Bogusław Polch zmarł 2 stycznia 2020 roku.
Gwiazdor polskiego komiksu – mówi Tomasz Kołodziejczak, wydawca, pisarz i scenarzysta, dyrektor w wydawnictwie Egmont Polska. - Był bardzo utalentowany i robił wokół siebie wiele szumu. Wiedział, że narysował kilka kultowych albumów i lubił, żeby ludzie zauważali ten fakt. Nie był człowiekiemczłowiekiem fałszywej skromności.
Klasyk. Niekwestionowany król komiksu fantastycznonaukowego. Wychował całe pokolenie fanów i zainspirował mnóstwo artystów. Był pierwszym polskim autorem w PRL-u, który robił komiksy dla dorosłego czytelnika - dodaje Szymon Holcman z wydawnictwa Kultura Gniewu.
Wielka strata dla polskiego komiksu, zgadzają się wszyscy.
Bogusław Polch urodził się w 1941 roku pod Brześciem nad Bugiem. Rysował już jako nastolatek. W liceum plastycznym dzielił ławkę z Grzegorzem Rosińskim, późniejszym gigantem europejskiego komiksu, współautorem Thorgala i Szninkla. Już wtedy interesował się fantastyką. Mając 17 lat debiutował w harcerskiej gazetce "Korespondent Wszędobylski" komiksami o wiele mówiących tytułach: "Wyprawa via kosmos i Słoneczny rejs Przygody".
Twarz najsłynniejszego milicjanta
Profesjonalną karierę rozpoczął w 1970 roku. Dzięki poleceniu przez Rosińskiego dostał wtedy pracę przy serii o kapitanie Żbiku. Dziś, w dobie wszędobylskich superbohaterów i dziesiątek komiksowych tytułów dostępnych w księgarniach, trudno sobie wyobrazić, jak popularna była seria o dzielnym milicjancie. Ale w latach 70. każdy Żbik był olbrzymim wydarzeniem.
Obecnie średni nakład komiksu w Polsce to mniej więcej 1000 egzemplarzy. Pierwsze wydanie rysowanego przez Polcha «Złotego» "Mauritiusa" z 1971 roku miało nakład 100 tysięcy, drugie – z 1980 roku, gdy w Polsce były już problemy z dostępem do papieru – 200 tysięcy.
Do 1975 roku zilustrował siedem zeszytów Żbika. Wszystkie powstały na podstawie scenariuszy Władysława Krupki – pomysłodawcy serii i oficera w Komendzie Głównej MO w Warszawie. W pamięci czytelników najgłębiej zapisała się czterozeszytowa historia o gangu złodziei-cyrkowców, zapoczątkowana "Nocną wizytą", a zakończona "Saltem śmierci". Na jej łamach fani śledzili pojedynek Żbika ze złowrogim akrobatą Krukiem.

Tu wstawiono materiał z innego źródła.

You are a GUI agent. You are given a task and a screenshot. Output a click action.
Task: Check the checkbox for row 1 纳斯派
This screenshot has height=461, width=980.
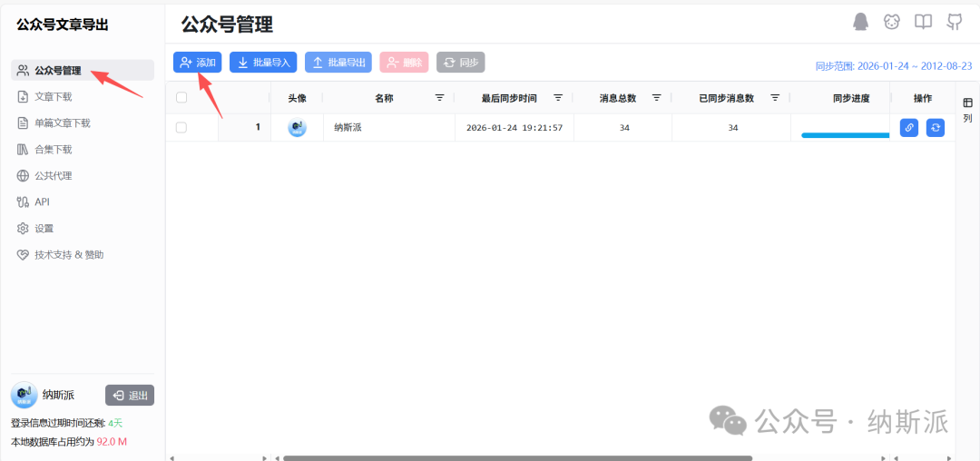181,128
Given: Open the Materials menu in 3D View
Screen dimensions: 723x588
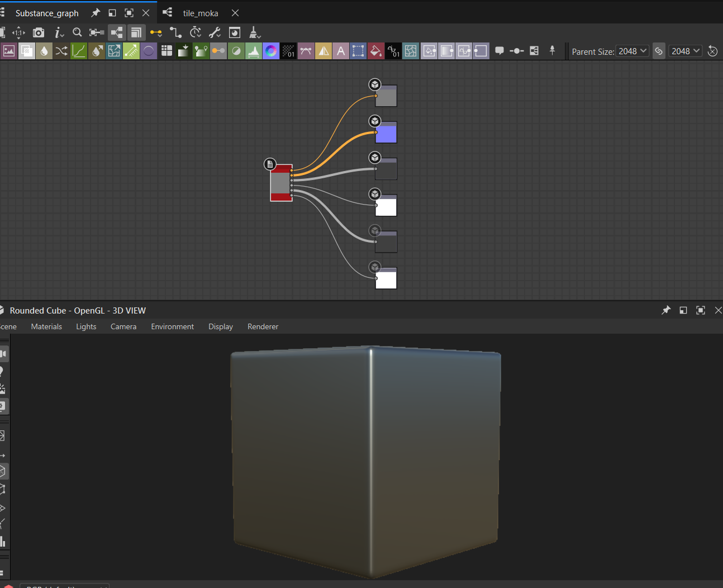Looking at the screenshot, I should 46,326.
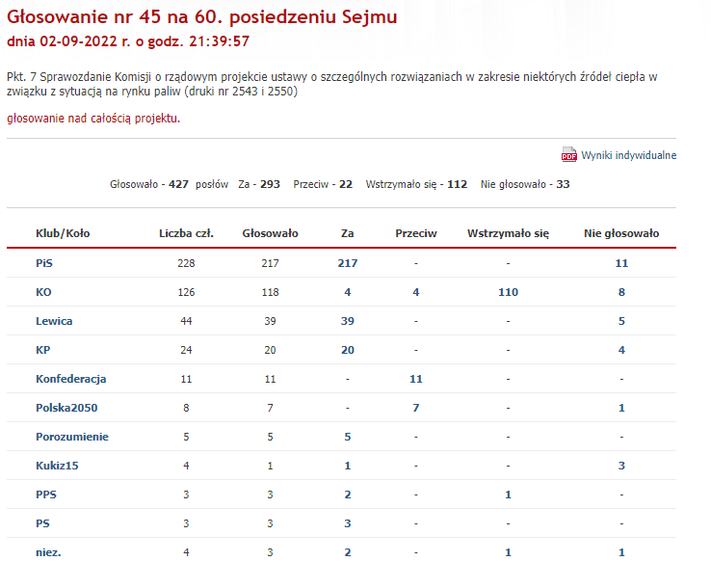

To właśnie Polch nadał Żbikowi kanoniczny wygląd. Wcześniej każdy rysownik przedstawiał milicjanta po swojemu. Po Polchu było już wiadomo, jak ma wyglądać Jan Żbik.
Żbik rysowany przez Polcha był przystojny i elegancki. Rysownik ubierał go w modne kreacje, przeglądając w ramach przygotowań modowe żurnale. Z tego powodu niektórzy czytelnicy zaczęli podejrzewać, że Polchowy Żbik jest homoseksualistą. Milicjant zmieniający regularnie marynarki i krawaty? Noszący różowe koszule? Zapuszczający modne baczki? Dla wydawcy serii to było nie do przyjęcia.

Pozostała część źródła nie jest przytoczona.